Review ArticleVolume 74, Issue 5, August 2019

JOURNAL:J Am Coll Cardiol. Article Link

The Evolution of β-Blockers in Coronary Artery Disease and Heart Failure (Part 1/5)

P Joseph, K Swedberg, DP Leong et al. Keywords: heart failure; HF following ACS; stable CAD; β-blocker;

ABSTRACT


As new treatments continue to improve clinical outcomes in coronary artery disease (CAD) and heart failure, it is necessary to characterize the appropriate use of β-adrenergic receptor blockers (β-blockers) in the contemporary management of these conditions.
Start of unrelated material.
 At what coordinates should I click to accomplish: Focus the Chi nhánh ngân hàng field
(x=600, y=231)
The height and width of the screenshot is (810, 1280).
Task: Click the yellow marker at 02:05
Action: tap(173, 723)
This review examines the current evidence supporting β-blocker use in heart failure with preserved ejection fraction (HFpEF), heart failure with midrange ejection fraction (HFmEF), and heart failure with reduced ejection fraction (HFrEF), following acute coronary syndrome and in stable CAD. β-Blockers remain essential in the treatment of HFrEF, but limited evidence supports their use in HFmEF or HFpEF. They should still be considered routinely following acute coronary syndrome, but there is a need for contemporary trials that re-examine this in patients without left ventricular dysfunction, as well as in patients with stable CAD. From a global perspective, more studies are needed to characterize the extent of β-blocker use in CAD and heart failure, and how evidence-based use can be improved in these conditions.